#27
Gavin hätte beinahe herzlich aufgelacht, als der Kerl geglaubt hatte, ihn über die Wichtigkeit von Parolen belehren zu müssen und konnte das Lachen gerade noch so in einem Husten verstecken. Eine derartige Aufklärung war – und da musste man ehrlich sein – vollkommen witzlos. Er war ein Schmugger und Codewörter und Parolen gehörten zum alltäglichen Sprachgebrauch eines Schmugglers. Beinahe jedes Gespräch in einer Cantina bestand zu gut einem Drittel aus Codewörter, die man nur verstand, wenn man selbst in den Kreisen tätig war. Man konnte nie wissen, was sich so alles in einer Cantina herumtrieb, welche Ohren zuhörten, die nicht zuhören sollten und da konnte sich keiner erlauben in Klartext zu sprechen. Und jetzt stand vor ihm ein republikanischer Wichtigtuer, der meinte etwas besseres zu sein und glaubte, ihn bezüglich derartiger Dinge belehren zu können. Ja, Parolen waren wichtig um einander zu erkennen oder um Informationen sicher weiter zu geben, aber ein solcher Satz schrie schon jedem 'Parole' ins Gesicht. Man musste schon geistig beschränkt sein, um nicht zu kapieren, dass es sich hier um eine Parole handelte, aber das zeigte nur mal wieder auf eine perfekte Art, wie realitätsfremd die Republik doch geworden war. Wenn sie so weiter machten, war es nur noch eine Frage der Zeit ehe sie an ihrer Arroganz erstickten. Irgendwann würde ihre eigene Überheblichkeit ihnen noch das Genick brechen.

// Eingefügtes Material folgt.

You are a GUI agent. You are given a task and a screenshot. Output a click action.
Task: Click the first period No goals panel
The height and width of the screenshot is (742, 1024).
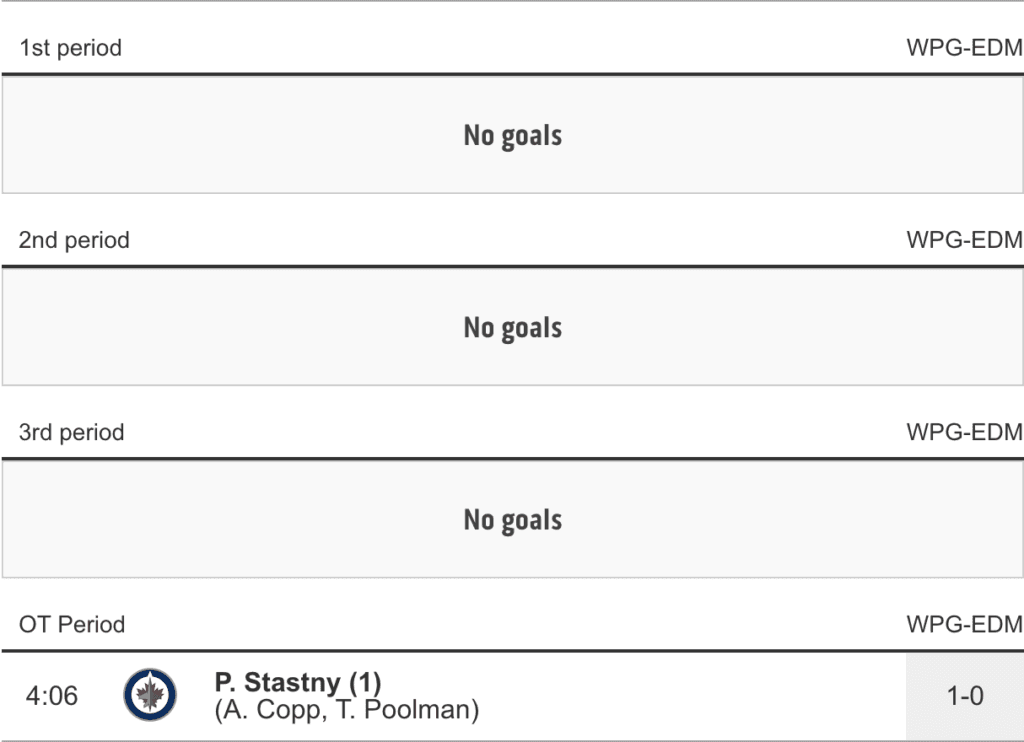tap(512, 135)
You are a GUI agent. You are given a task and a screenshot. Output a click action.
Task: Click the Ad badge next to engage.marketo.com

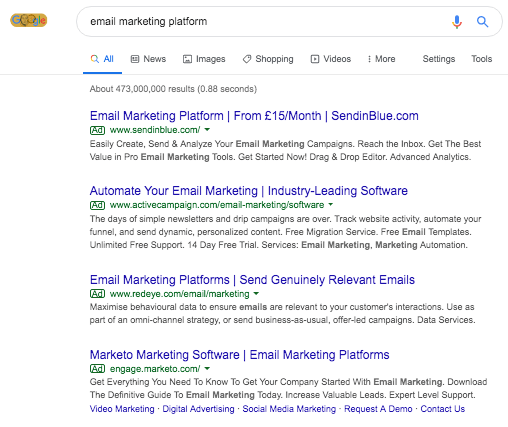97,369
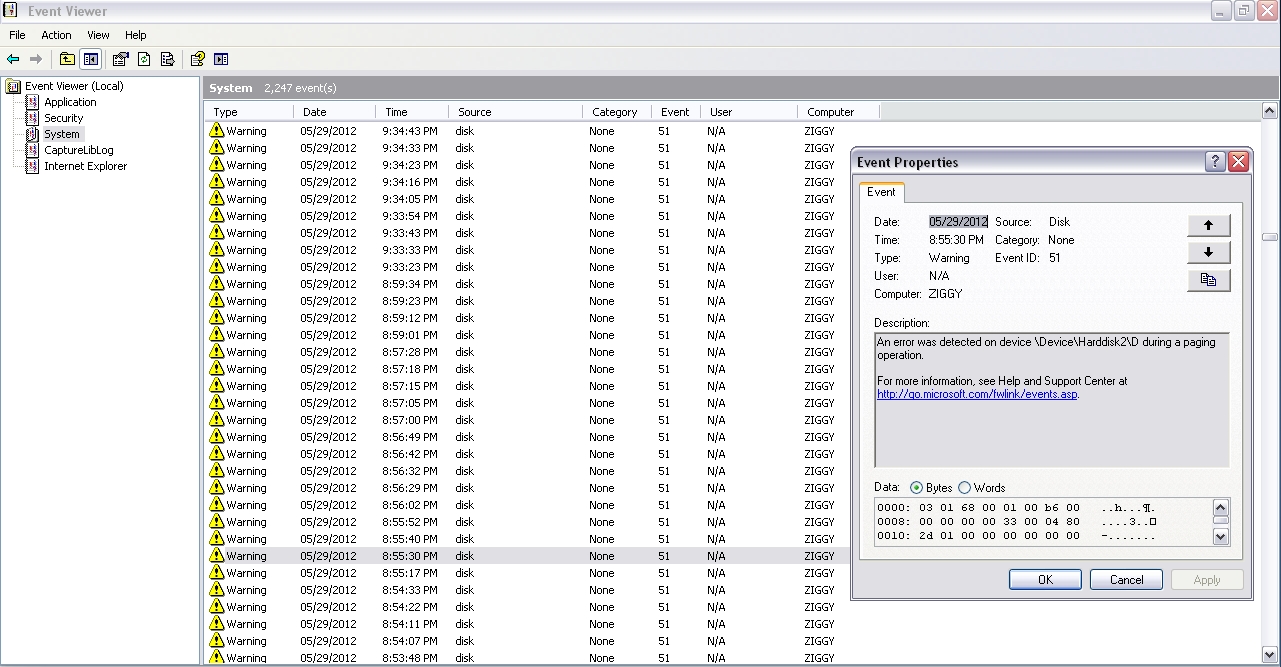The width and height of the screenshot is (1281, 667).
Task: Refresh the event log via toolbar
Action: pyautogui.click(x=144, y=59)
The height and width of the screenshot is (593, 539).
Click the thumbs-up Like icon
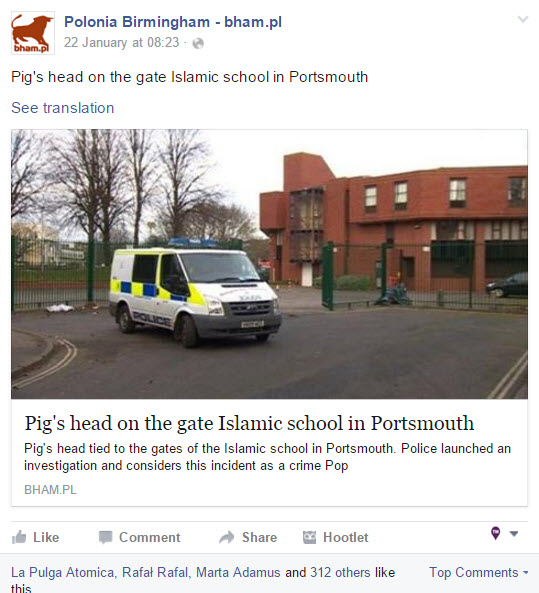click(19, 537)
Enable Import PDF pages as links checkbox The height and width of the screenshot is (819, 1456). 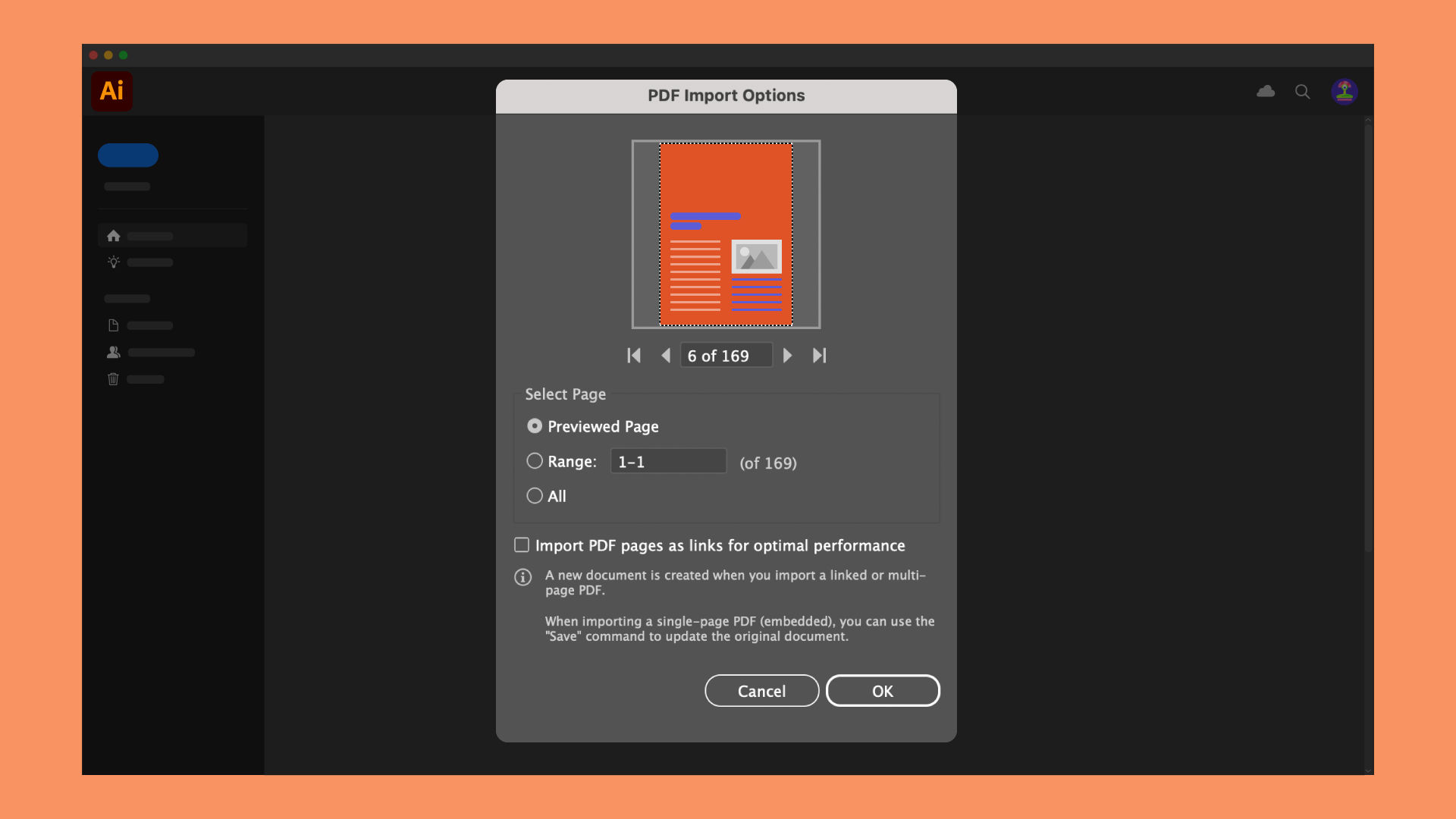click(521, 545)
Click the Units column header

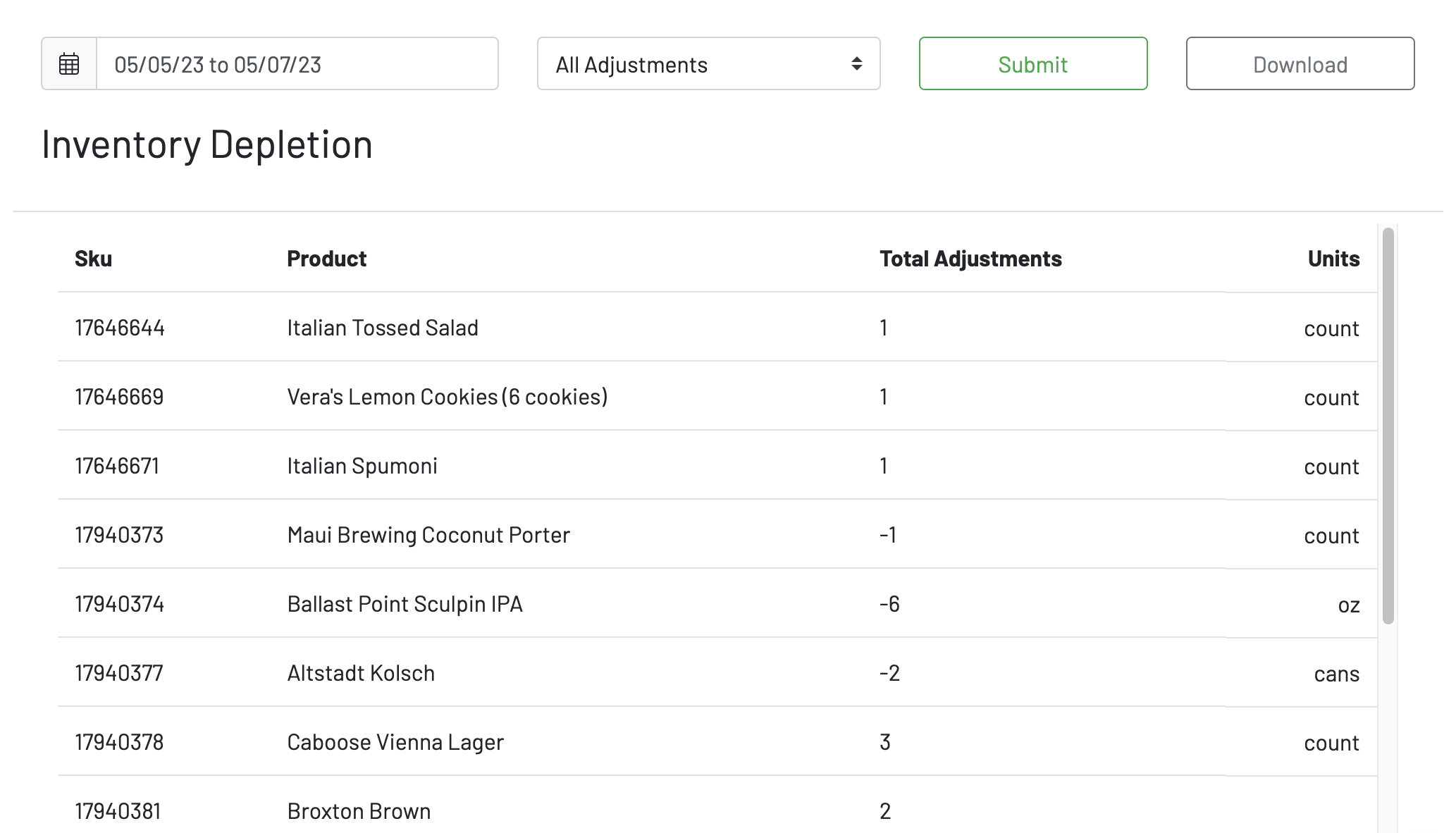pyautogui.click(x=1333, y=259)
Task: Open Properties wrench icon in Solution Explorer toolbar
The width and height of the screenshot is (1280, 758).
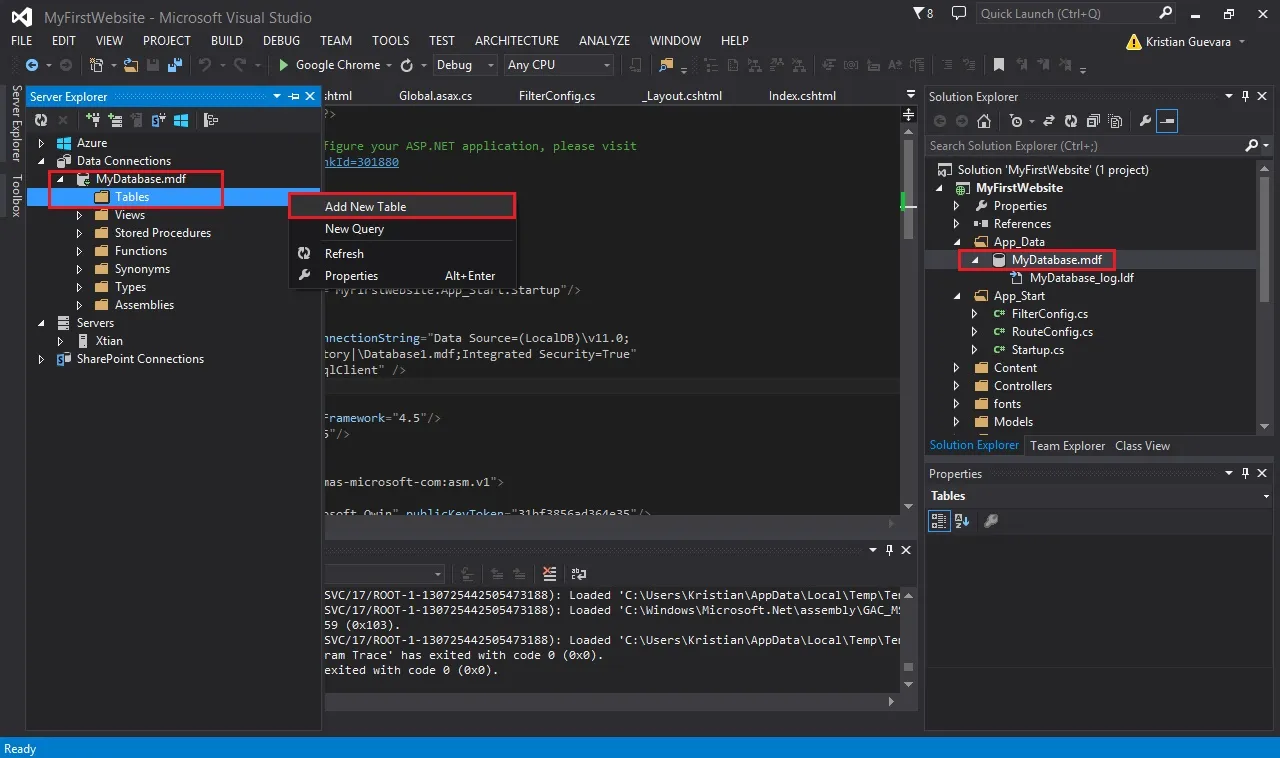Action: coord(1146,121)
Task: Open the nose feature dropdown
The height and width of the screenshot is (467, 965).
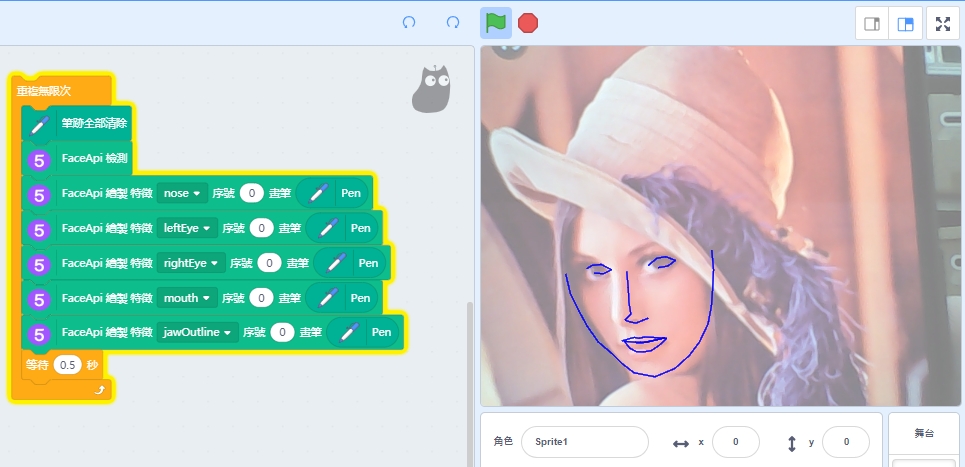Action: coord(182,193)
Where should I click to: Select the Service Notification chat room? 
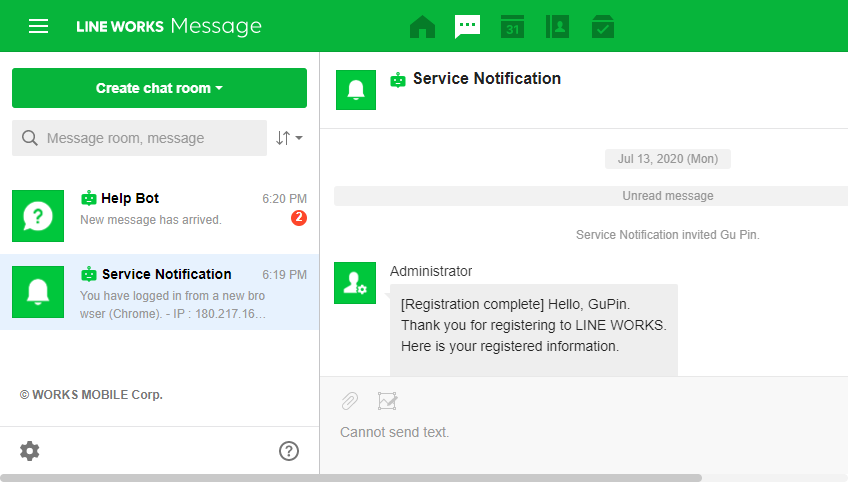tap(160, 291)
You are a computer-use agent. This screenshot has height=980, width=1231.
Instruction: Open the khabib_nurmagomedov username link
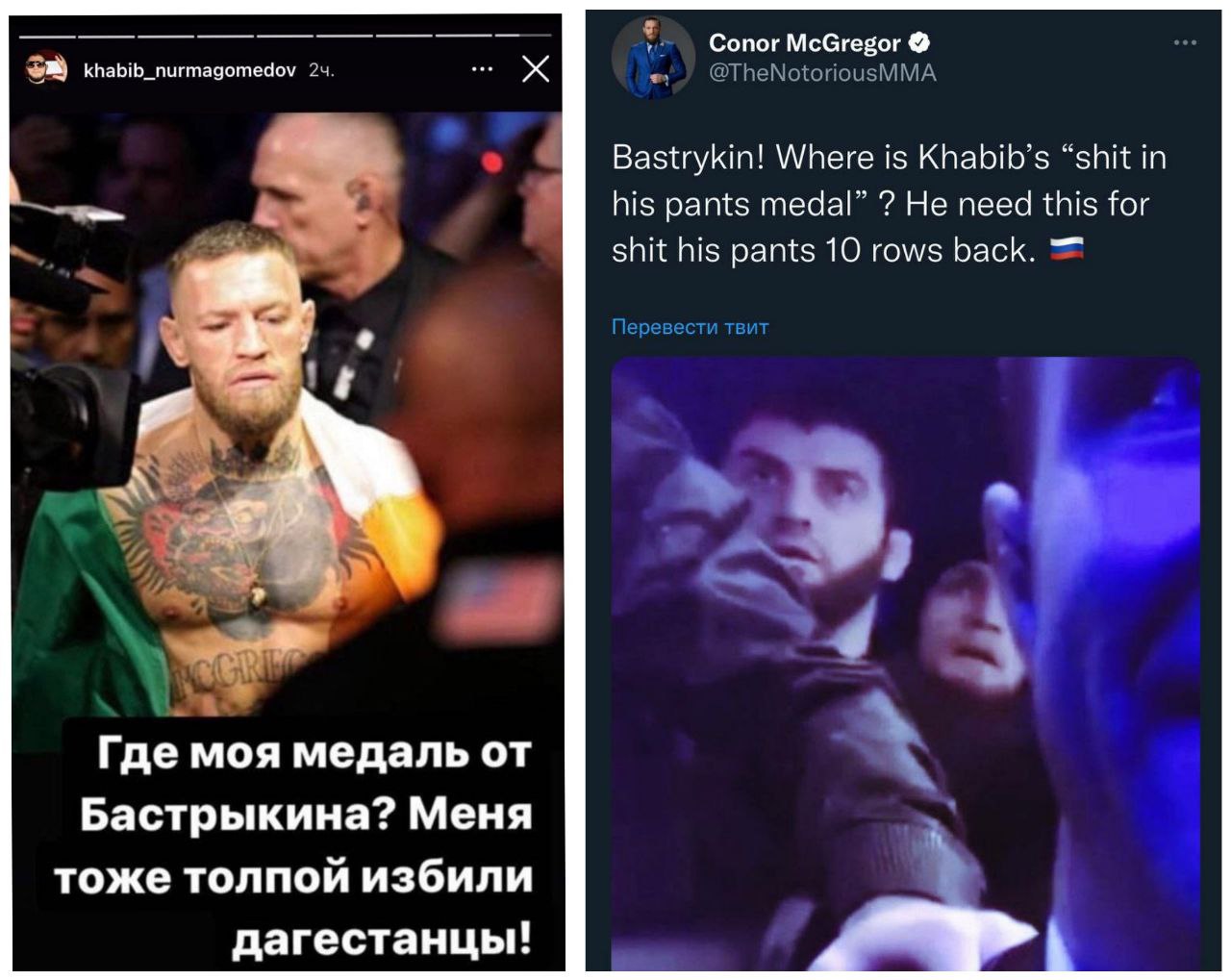coord(189,70)
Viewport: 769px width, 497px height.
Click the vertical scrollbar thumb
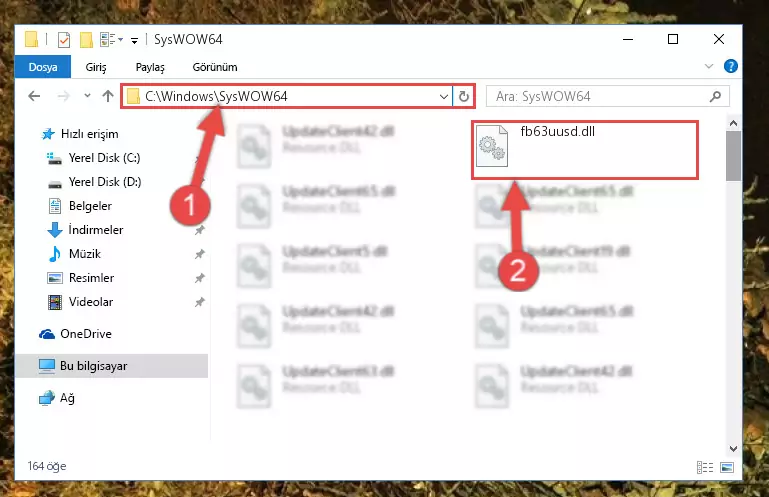[733, 156]
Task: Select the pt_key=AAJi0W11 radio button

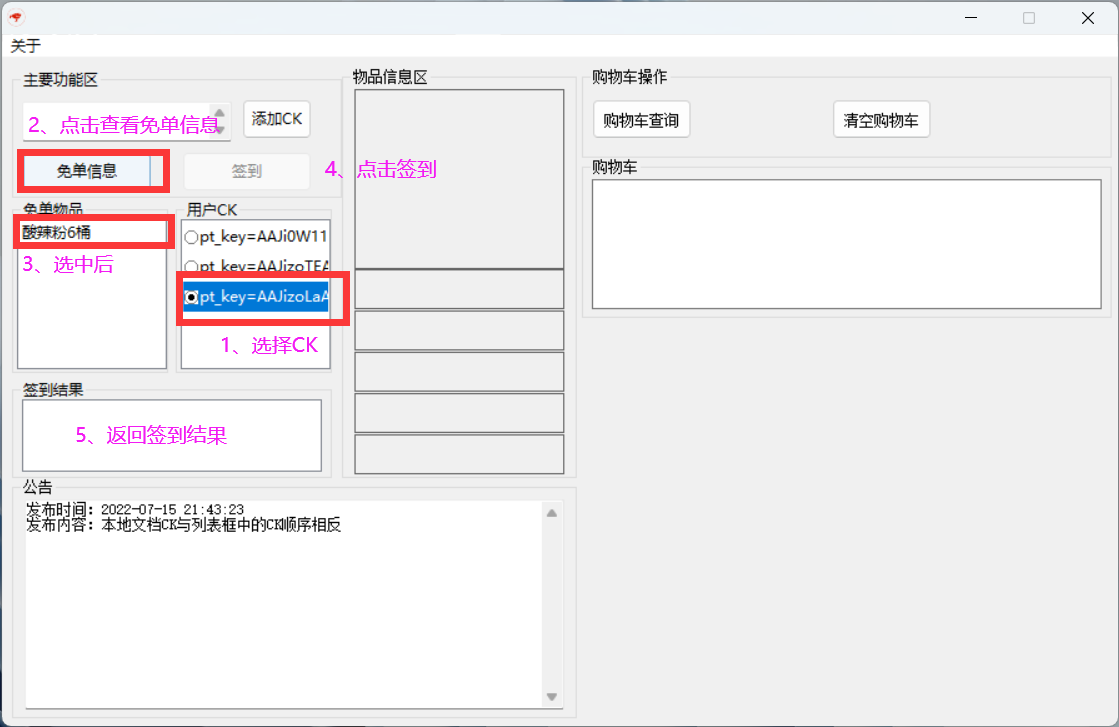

Gavin antwortete dem Mann nicht, der ihm ohne zu wissen, mehr gesagt hatte, als er wohl wollte. So wie er sich um eine Antwort gedrückt hatte, so wie er nur angedeutet hatte, hatte man genau gewusst, was hier auf Corellia lief und man hatte ihn ganz bewusst im Unklaren gelassen. Etwas, das Gavin äußert sauer aufstieß und wofür sie zahlen lassen würde. Wie wusste er noch nicht, aber es stand fest, dass sie es tun würden müssen. Schweigend nahm er den Datenstick entgegen und gleichfalls schweigend nahm er den Abschied des Kerls zur Kenntnis. Kaum hatte er sein Schiff verlassen, betätigte Gavin mit der flachen Hand den Schalter am Einstieg und die Rampe bewegte sich nach oben und schloss sich mit einem leisen Zischen. Mit dem Datenstick in der Hand suchte er Jace auf, der wie vorher befohlen seine Lauscher ausgerichtet hatte.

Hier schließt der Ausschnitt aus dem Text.